_Your assignment_: Every line from the one containing "Given: Open Edit columns for run history" to the last line of the listing below should be given again exactly.

◆ ◆ ◆

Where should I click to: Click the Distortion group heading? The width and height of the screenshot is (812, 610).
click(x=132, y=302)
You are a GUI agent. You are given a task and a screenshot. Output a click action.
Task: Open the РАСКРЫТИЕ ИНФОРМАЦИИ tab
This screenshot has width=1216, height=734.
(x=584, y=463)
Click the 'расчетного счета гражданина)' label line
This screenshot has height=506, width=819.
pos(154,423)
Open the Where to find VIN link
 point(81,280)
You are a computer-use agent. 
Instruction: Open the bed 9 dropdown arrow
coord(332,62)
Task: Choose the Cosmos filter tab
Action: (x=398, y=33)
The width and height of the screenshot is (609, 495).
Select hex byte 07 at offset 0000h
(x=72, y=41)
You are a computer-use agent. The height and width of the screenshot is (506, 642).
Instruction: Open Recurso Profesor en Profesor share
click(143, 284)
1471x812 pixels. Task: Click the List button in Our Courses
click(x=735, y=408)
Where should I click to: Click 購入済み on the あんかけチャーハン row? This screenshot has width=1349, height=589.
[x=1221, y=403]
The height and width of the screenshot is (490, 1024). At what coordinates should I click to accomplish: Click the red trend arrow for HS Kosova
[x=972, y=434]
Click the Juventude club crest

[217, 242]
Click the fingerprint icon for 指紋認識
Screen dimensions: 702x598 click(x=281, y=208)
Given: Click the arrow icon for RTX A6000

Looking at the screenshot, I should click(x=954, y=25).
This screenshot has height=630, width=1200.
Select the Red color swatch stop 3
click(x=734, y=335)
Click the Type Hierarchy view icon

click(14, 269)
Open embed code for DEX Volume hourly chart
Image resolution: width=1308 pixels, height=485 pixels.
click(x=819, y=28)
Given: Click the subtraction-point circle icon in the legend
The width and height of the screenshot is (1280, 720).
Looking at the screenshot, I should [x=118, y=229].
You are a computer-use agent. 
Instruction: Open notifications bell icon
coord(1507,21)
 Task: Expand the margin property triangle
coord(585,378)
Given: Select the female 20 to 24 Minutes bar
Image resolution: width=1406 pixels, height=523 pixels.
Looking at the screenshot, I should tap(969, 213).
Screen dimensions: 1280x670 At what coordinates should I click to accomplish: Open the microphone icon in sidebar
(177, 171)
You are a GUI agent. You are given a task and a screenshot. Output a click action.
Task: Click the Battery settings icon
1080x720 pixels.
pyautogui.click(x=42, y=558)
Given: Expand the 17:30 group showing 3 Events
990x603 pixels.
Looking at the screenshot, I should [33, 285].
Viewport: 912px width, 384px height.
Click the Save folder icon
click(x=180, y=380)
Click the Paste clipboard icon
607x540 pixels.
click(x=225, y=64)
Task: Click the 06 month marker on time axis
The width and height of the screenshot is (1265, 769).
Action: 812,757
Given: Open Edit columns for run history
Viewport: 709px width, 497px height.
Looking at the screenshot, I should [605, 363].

◆ ◆ ◆

_Result of this task_:
Given: Open Edit columns for run history
Viewport: 709px width, 497px height.
Looking at the screenshot, I should [605, 363].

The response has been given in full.